It’s common at the start of a new year to resolve to make some changes or improvements or otherwise set some goals. And the majority of those resolutions last until sometime around January 12th. Let’s talk about why so many goals fail and what you can do about them.
Perfect is the enemy of good when it comes to New Year’s resolutions
The kiss of death for so many goals is perfectionism. The logic goes something like this: I can do x, but it only solves 20% of the thing I don’t like. So I’m not going to do that.
We see a variation of this on Sunday morning talk shows and you probably see people in authority at the workplace use this as well to justify inaction. It’s a logical fallacy, but it’s effective, so people use it.
But that’s like saying second grade only gets me 8.33% of the way to a high school diploma, so I’m not going to do that.
Sometimes it isn’t possible to do whatever it is you want to do in a single step. One step may build on another one. Giving up on second grade is going to catch up with you sometime in third or fourth grade when you need to refer back to something you were supposed to learn in second grade. Complex problems and issues in real life frequently are like that.
Sometimes the thing you want to change has several contributing factors behind it, and you can’t necessarily solve all of those contributing factors all at once, but you can solve them individually.
A lesson from model railroading for meeting goals
Last weekend I watched a YouTube video by a professional model railroad layout builder. He was talking specifically to people who haven’t started building a layout yet because they are holding out for the opportunity to build their dream layout. He argued that for most people, that opportunity never comes. There are a variety of reasons for it, including what you visualized not being practical in the space you have, finding that you are in over your head and not capable of building what it was you envisioned, or finding sometime in the middle of the project that you didn’t like it as much as you thought you were going to like it. Any number of things can turn that dream layout into a nightmare that you ultimately never finish.
His argument was that you needed to scale back your ambitions to something that you know that you can accomplish. Build something with the time, space, and materials you have available to you and within the level of skill that you either have or can reasonably expect to attain over the course of the project.
And then you can build it, operate it, figure out what you like and don’t like about it, and use what you learn when you build your next layout.
The approach he describes could apply to any goal, realistically.

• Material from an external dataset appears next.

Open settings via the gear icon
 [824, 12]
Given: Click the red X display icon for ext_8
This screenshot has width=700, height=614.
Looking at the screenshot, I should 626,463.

Making incremental progress
The other problem we run into is just not putting in the time. Spending an hour a day on your goal may or may not be realistic, but the math works for whatever amount of time you are able to dedicate to it. I’ve used increments as small as 15 minutes. Spending an hour a day for a full year works out to 365 hours, which is roughly equivalent to nine work weeks.
That’s not a bad benchmark to use when measuring how realistic your goal might be. If you’ve accomplished smaller things at work in 2 months, it’s a realistic goal for the year.
Or maybe it’s not a realistic goal for a single year, and maybe it will take several years. That doesn’t mean it’s not worth doing. Here are some ideas for some short term goals that may be more achievable.
And here’s an approach for incrementally meeting a goal, short or long term.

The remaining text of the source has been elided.